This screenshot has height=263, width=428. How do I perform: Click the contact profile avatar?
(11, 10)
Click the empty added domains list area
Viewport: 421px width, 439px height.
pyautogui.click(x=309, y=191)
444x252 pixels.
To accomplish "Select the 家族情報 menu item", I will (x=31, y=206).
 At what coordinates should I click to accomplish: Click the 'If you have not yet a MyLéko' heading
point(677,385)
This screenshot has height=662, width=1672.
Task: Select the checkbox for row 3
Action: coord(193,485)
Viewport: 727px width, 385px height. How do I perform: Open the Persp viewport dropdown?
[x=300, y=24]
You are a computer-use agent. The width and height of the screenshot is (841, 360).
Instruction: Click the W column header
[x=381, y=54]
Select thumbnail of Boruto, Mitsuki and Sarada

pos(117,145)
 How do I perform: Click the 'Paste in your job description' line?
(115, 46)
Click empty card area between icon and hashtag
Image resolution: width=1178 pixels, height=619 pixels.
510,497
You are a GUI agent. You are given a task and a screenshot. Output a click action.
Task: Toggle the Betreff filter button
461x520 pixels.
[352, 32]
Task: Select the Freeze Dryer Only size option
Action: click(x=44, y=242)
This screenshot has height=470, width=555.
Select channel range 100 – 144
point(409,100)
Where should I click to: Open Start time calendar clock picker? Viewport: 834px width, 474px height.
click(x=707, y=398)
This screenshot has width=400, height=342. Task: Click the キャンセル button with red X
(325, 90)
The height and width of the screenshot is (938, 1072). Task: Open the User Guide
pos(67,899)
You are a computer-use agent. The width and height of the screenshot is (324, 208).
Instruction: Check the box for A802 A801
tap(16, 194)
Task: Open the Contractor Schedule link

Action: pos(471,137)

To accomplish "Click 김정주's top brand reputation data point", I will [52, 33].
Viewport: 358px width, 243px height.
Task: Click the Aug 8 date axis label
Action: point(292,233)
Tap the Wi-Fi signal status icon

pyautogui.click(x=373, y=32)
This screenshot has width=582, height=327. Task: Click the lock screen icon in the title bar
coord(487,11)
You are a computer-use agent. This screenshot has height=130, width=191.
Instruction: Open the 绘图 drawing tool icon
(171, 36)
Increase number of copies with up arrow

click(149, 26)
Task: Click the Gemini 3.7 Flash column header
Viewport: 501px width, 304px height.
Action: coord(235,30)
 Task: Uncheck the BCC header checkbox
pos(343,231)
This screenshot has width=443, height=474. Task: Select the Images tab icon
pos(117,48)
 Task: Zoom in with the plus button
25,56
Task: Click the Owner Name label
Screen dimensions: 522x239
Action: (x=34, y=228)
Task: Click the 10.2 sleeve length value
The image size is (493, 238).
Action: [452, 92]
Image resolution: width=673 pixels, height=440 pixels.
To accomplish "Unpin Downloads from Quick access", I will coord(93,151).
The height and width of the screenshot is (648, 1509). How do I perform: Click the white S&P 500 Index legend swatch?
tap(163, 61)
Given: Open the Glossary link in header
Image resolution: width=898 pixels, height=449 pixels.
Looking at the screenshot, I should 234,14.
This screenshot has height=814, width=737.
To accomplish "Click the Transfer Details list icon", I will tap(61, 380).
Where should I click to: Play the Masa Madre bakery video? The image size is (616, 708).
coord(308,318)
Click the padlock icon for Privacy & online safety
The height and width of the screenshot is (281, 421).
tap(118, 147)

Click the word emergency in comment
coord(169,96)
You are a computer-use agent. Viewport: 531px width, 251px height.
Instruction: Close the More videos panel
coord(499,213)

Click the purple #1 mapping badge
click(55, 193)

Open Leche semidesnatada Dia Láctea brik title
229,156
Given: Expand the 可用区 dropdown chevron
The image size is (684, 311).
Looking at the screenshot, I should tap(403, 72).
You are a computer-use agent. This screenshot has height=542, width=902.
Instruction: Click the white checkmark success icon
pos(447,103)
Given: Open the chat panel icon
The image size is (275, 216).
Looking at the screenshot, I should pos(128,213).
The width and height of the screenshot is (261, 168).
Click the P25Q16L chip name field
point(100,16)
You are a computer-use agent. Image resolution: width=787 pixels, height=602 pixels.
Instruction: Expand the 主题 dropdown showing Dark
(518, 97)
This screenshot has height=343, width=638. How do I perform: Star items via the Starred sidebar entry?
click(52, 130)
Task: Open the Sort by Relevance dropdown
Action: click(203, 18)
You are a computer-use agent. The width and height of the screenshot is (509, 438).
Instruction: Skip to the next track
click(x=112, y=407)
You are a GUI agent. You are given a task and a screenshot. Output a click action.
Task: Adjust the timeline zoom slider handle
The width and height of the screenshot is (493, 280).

§ **WHAT YOU NEED TO DO**: All records shown above are to be output exactly.

§ **RESULT OF THIS EXERCISE**:
This screenshot has height=263, width=428. How do I perform: Click the contact profile avatar?
(11, 10)
Click the empty added domains list area
Viewport: 421px width, 439px height.
pyautogui.click(x=309, y=191)
444x252 pixels.
To accomplish "Select the 家族情報 menu item", I will (x=31, y=206).
 At what coordinates should I click to accomplish: Click the 'If you have not yet a MyLéko' heading
point(677,385)
This screenshot has height=662, width=1672.
Task: Select the checkbox for row 3
Action: coord(193,485)
Viewport: 727px width, 385px height. How do I perform: Open the Persp viewport dropdown?
[x=300, y=24]
You are a computer-use agent. The width and height of the screenshot is (841, 360).
Instruction: Click the W column header
[x=381, y=54]
Select thumbnail of Boruto, Mitsuki and Sarada

pos(117,145)
 How do I perform: Click the 'Paste in your job description' line?
(115, 46)
Click empty card area between icon and hashtag
Image resolution: width=1178 pixels, height=619 pixels.
510,497
You are a GUI agent. You are given a task and a screenshot. Output a click action.
Task: Toggle the Betreff filter button
461x520 pixels.
[352, 32]
Task: Select the Freeze Dryer Only size option
Action: click(x=44, y=242)
This screenshot has height=470, width=555.
Select channel range 100 – 144
point(409,100)
Where should I click to: Open Start time calendar clock picker? Viewport: 834px width, 474px height.
click(x=707, y=398)
This screenshot has width=400, height=342. Task: Click the キャンセル button with red X
(325, 90)
The height and width of the screenshot is (938, 1072). Task: Open the User Guide
pos(67,899)
You are a computer-use agent. The width and height of the screenshot is (324, 208).
Instruction: Check the box for A802 A801
tap(16, 194)
Task: Open the Contractor Schedule link

Action: pos(471,137)

To accomplish "Click 김정주's top brand reputation data point", I will [52, 33].
Viewport: 358px width, 243px height.
Task: Click the Aug 8 date axis label
Action: point(292,233)
Tap the Wi-Fi signal status icon

pyautogui.click(x=373, y=32)
This screenshot has width=582, height=327. Task: Click the lock screen icon in the title bar
coord(487,11)
You are a computer-use agent. This screenshot has height=130, width=191.
Instruction: Open the 绘图 drawing tool icon
(171, 36)
Increase number of copies with up arrow

click(149, 26)
Task: Click the Gemini 3.7 Flash column header
Viewport: 501px width, 304px height.
Action: coord(235,30)
 Task: Uncheck the BCC header checkbox
pos(343,231)
This screenshot has width=443, height=474. Task: Select the Images tab icon
pos(117,48)
 Task: Zoom in with the plus button
25,56
Task: Click the Owner Name label
Screen dimensions: 522x239
Action: (x=34, y=228)
Task: Click the 10.2 sleeve length value
The image size is (493, 238).
Action: [452, 92]
Image resolution: width=673 pixels, height=440 pixels.
To accomplish "Unpin Downloads from Quick access", I will coord(93,151).
The height and width of the screenshot is (648, 1509). How do I perform: Click the white S&P 500 Index legend swatch?
tap(163, 61)
Given: Open the Glossary link in header
Image resolution: width=898 pixels, height=449 pixels.
Looking at the screenshot, I should 234,14.
This screenshot has height=814, width=737.
To accomplish "Click the Transfer Details list icon", I will tap(61, 380).
Where should I click to: Play the Masa Madre bakery video? The image size is (616, 708).
coord(308,318)
Click the padlock icon for Privacy & online safety
The height and width of the screenshot is (281, 421).
tap(118, 147)

Click the word emergency in comment
coord(169,96)
You are a computer-use agent. Viewport: 531px width, 251px height.
Instruction: Close the More videos panel
coord(499,213)

Click the purple #1 mapping badge
click(55, 193)

Open Leche semidesnatada Dia Láctea brik title
229,156
Given: Expand the 可用区 dropdown chevron
The image size is (684, 311).
Looking at the screenshot, I should tap(403, 72).
You are a computer-use agent. This screenshot has height=542, width=902.
Instruction: Click the white checkmark success icon
pos(447,103)
Given: Open the chat panel icon
The image size is (275, 216).
Looking at the screenshot, I should pos(128,213).
The width and height of the screenshot is (261, 168).
Click the P25Q16L chip name field
point(100,16)
You are a computer-use agent. Image resolution: width=787 pixels, height=602 pixels.
Instruction: Expand the 主题 dropdown showing Dark
(518, 97)
This screenshot has height=343, width=638. How do I perform: Star items via the Starred sidebar entry?
click(52, 130)
Task: Open the Sort by Relevance dropdown
Action: click(203, 18)
You are a computer-use agent. The width and height of the screenshot is (509, 438).
Instruction: Skip to the next track
click(x=112, y=407)
You are a GUI agent. You are given a task and a screenshot. Output a click action.
Task: Adjust the timeline zoom slider handle
The width and height of the screenshot is (493, 280).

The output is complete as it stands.